(What you should do) Quote the records that follow in full, leaving the pictures out.

(Provided data)

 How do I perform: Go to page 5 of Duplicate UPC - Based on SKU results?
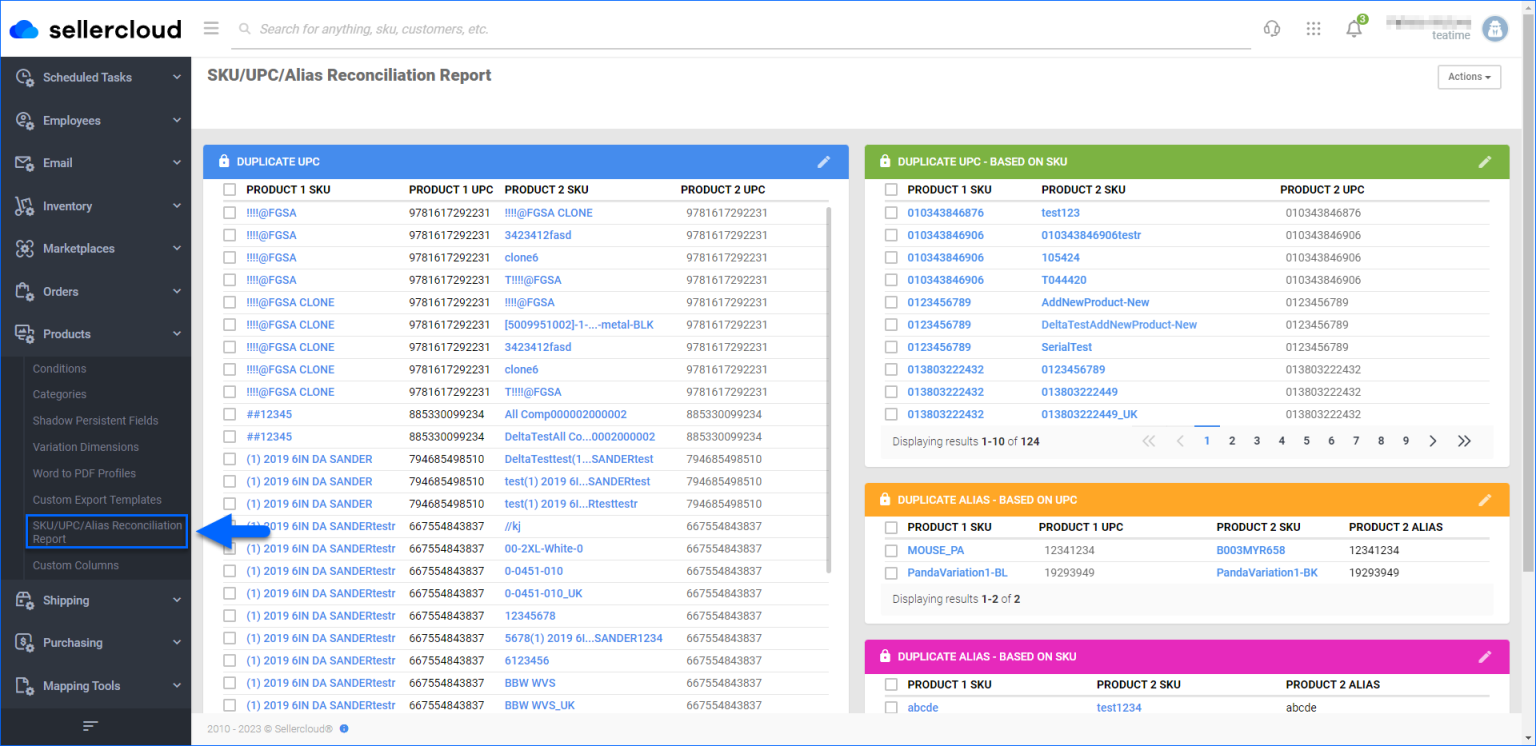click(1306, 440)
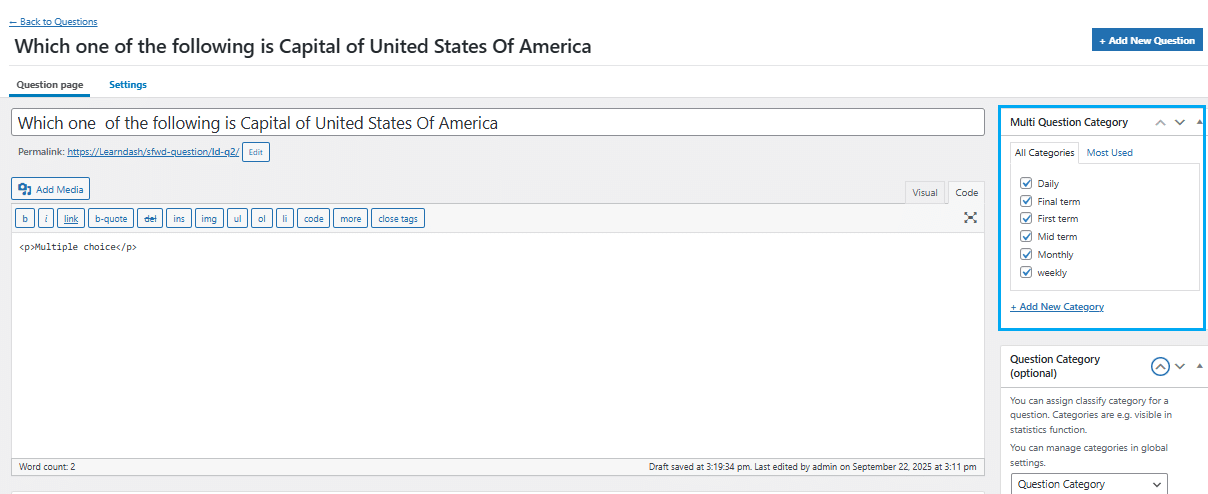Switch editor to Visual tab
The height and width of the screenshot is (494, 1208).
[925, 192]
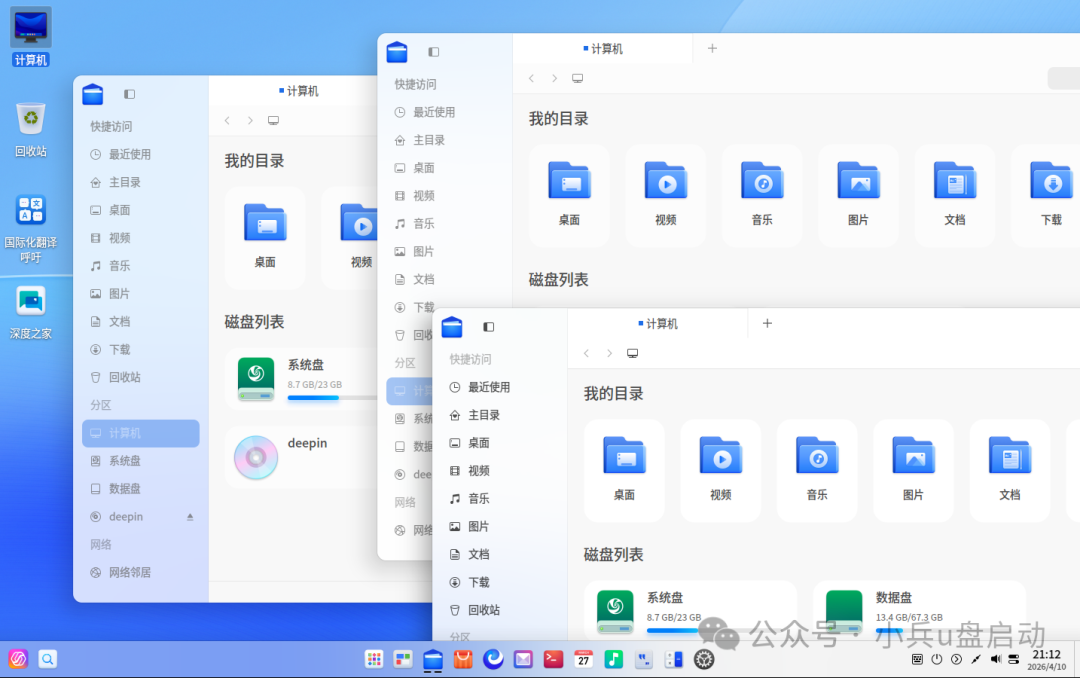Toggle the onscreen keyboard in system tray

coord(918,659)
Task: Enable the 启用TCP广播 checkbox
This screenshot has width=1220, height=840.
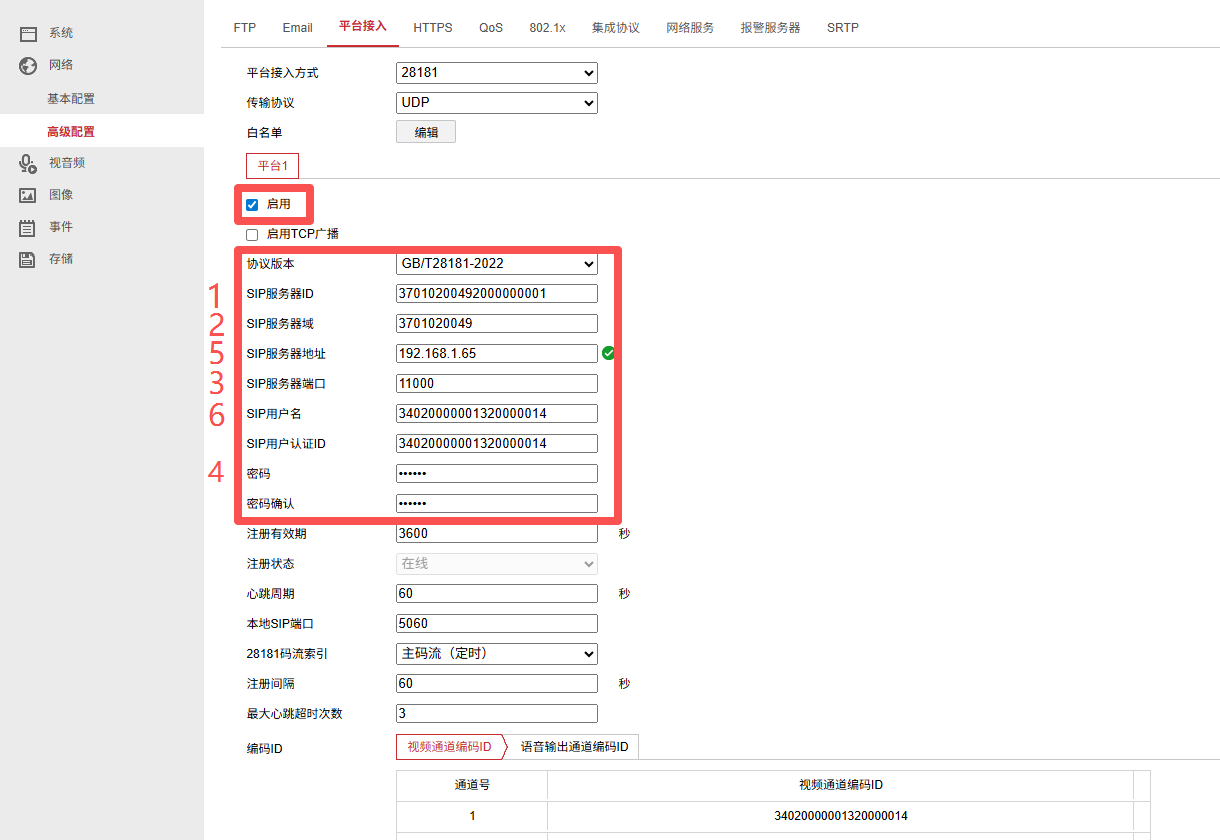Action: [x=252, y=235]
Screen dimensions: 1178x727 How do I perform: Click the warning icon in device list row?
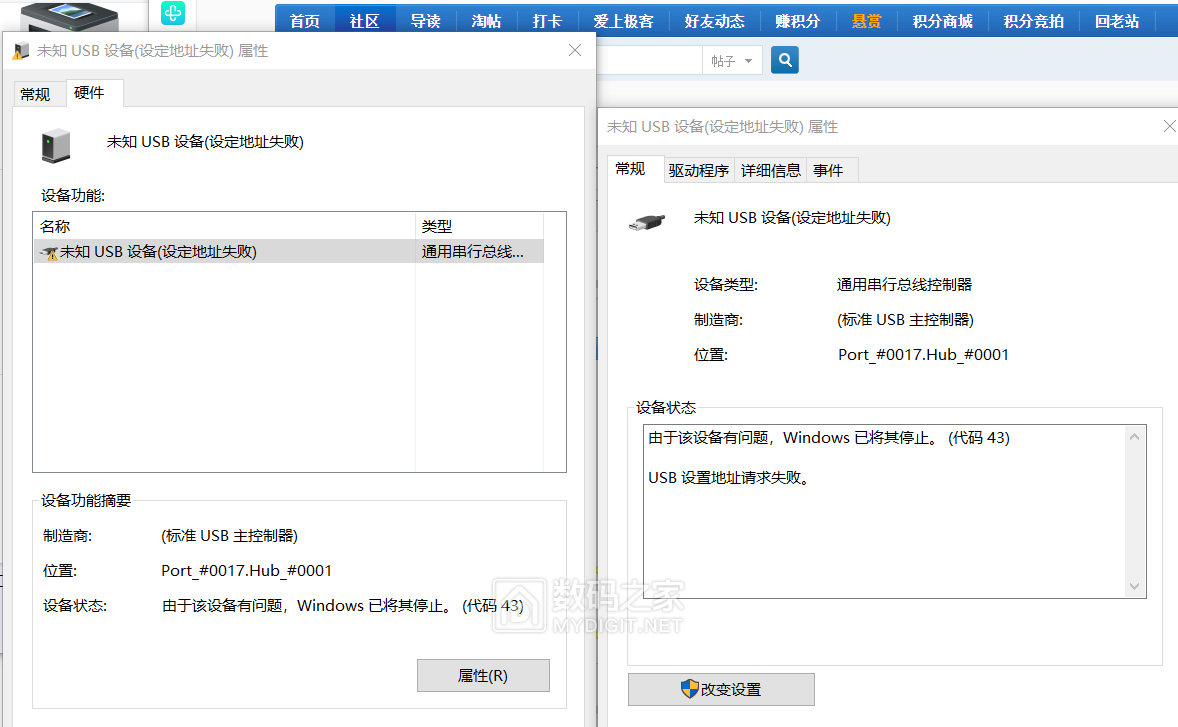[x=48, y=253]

(Output for this exercise)
 How do I perform: Go to page 5 of Duplicate UPC - Based on SKU results?
click(1306, 440)
Switch editor to Visual tab
The height and width of the screenshot is (494, 1208).
[925, 192]
Toggle the onscreen keyboard in system tray

coord(918,659)
Task: Enable the 启用TCP广播 checkbox
This screenshot has width=1220, height=840.
Action: [x=252, y=235]
Screen dimensions: 1178x727 How do I perform: Click the warning icon in device list row?
[x=48, y=253]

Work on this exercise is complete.